An interesting challenge in data warehousing is how to cope with a dimension that is heterogeneous in nature, e.g. a product dimension that only has a handful of attributes for one particular product type, but then may have many more attributes for a different product type. One way to deal with this problem is to create ‘Core and Custom’ dimensions or fact tables, which is a concept I will introduce in this first post, before outlining some of the technical challenges in a later posts.
The ‘Core and Custom’ concept (AKA Supertype and Subtype) is covered by Ralph Kimball in the Data Warehouse Toolkit, where he uses the example of a retail bank selling different types of products, e.g. a mortgage ‘product’ and a current account ‘product’. They both have a balance and an interest amount, which are the facts, but they have a varying number of different dimension attributes. E.g. a Current Account product may have attributes such as ‘Monthly Fee Indicator’ and ‘Debit Card Eligible Indicator’, whereas a Mortgage product may have attributes such as ‘Term’ and ‘Fixed/Adjustable’ to represent Fixed/Variable etc.
I’ve seen this example myself recently where a company sells Commercial Vehicles, Cars, Spare Parts and Bikes. This is the example that I’ll use in order to illustrate the concept a bit further.
Core and Custom Dimensions
If a company wants a global view of all of its product sales, whether they be commercial vehicles, parts, cars or bikes, then an ideal scenario is to have one sales fact table and one product dimension table. Unfortunately due to the diverse nature of the products offered, it could become unmanageable and messy to have a single dimension table that simple has all attributes from all different product lines. For example, a car might have attributes such as Engine Size, Transmission, Airbag Indicator and Fuel Type, whereas a bike might have attributes such as Size, Gender, Speed and Rear Travel – they are clearly very different.

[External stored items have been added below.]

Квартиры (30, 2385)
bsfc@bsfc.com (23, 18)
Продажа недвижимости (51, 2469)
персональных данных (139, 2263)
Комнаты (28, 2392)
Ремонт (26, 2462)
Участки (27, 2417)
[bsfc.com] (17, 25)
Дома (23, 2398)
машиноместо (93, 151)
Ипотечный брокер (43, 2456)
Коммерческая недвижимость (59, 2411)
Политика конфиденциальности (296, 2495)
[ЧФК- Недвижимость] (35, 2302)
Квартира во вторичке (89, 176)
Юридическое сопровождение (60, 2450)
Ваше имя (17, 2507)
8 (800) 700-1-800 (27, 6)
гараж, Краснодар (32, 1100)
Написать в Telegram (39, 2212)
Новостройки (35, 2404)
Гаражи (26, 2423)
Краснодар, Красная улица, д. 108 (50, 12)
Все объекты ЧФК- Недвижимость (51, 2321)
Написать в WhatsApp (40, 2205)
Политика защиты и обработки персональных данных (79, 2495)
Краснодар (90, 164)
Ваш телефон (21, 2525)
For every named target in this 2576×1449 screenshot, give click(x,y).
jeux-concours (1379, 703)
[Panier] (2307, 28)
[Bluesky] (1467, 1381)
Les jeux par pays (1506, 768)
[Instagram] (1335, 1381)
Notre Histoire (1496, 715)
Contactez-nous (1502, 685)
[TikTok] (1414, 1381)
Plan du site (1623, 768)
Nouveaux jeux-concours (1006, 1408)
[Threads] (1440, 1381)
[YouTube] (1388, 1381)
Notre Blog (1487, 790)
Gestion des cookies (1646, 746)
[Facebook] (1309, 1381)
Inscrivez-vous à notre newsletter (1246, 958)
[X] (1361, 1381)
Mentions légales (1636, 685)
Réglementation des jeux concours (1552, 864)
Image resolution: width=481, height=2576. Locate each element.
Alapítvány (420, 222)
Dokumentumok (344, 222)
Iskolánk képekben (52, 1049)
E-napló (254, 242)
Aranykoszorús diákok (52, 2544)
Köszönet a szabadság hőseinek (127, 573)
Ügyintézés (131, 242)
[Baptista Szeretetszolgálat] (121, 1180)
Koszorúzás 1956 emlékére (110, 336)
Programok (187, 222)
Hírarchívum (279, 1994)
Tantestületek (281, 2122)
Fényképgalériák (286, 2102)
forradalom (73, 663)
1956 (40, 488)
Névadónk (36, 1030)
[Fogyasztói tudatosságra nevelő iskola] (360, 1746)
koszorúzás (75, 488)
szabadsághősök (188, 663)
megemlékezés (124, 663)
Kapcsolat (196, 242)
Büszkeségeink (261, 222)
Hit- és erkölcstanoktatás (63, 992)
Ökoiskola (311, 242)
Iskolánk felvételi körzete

The Core and Custom dimension approach is essentially to have a ‘Core’ dimension table that holds all products, with a column for the surrogate key and then all of the common attributes. The Core dimension table would look like the following:
This is then complemented by the ‘Custom’ dimension tables which are highly specialised dimension tables that are specific to a product line. A given product will be present in both the Core dimension table and one of the Custom dimension tables, with the same surrogate key. This is an important point – a product in the Core table will have the same surrogate key as a product in one of the Custom dimension tables. Therefore in the example below, the highlighted rows in the Core dimension table also appear in the Custom bike product dimension table:
The idea is that the fact table can be joined interchangeably with either the Core dimension table to get an overview of all products, or to the Custom dimension table to get highly specialised analysis. The Core dimension table would join to a fact table just like any other dimension table:
In contrast, either Custom dimension table could be joined to the fact table according to the type of analysis required. The example below shows how either one of three of the Custom dimension tables could be joined to the fact table:
Note – The above diagram shows the optional join paths for the Custom dimensions to the fact table. From the user’s perspective, a single dimension would always be presented – either all products, in which case the Core dimension would be used along with the whole fact table, or one of the Custom dimensions, in which case the fact table should only contain the products that relate to the Custom dimension, e.g. with a view.
The alternative approach is to have separate Custom fact tables for each business line – this could be necessary if there are specific facts or dimensions that only apply to a particular product line. Therefore an approach with both Custom fact and dimension tables might look as follows:
My parting thoughts are that whilst I like the Core and Custom approach, you should only use it where appropriate. For example if you have a few product lines and they vary only slightly, then its fine to create a few attributes within a single dimension table that do not apply to all products. On the other hand, if you want to do detailed analysis across highly varied product lines, then Core and Custom dimension and fact tables provide a very flexible method of presenting different information to different groups of users.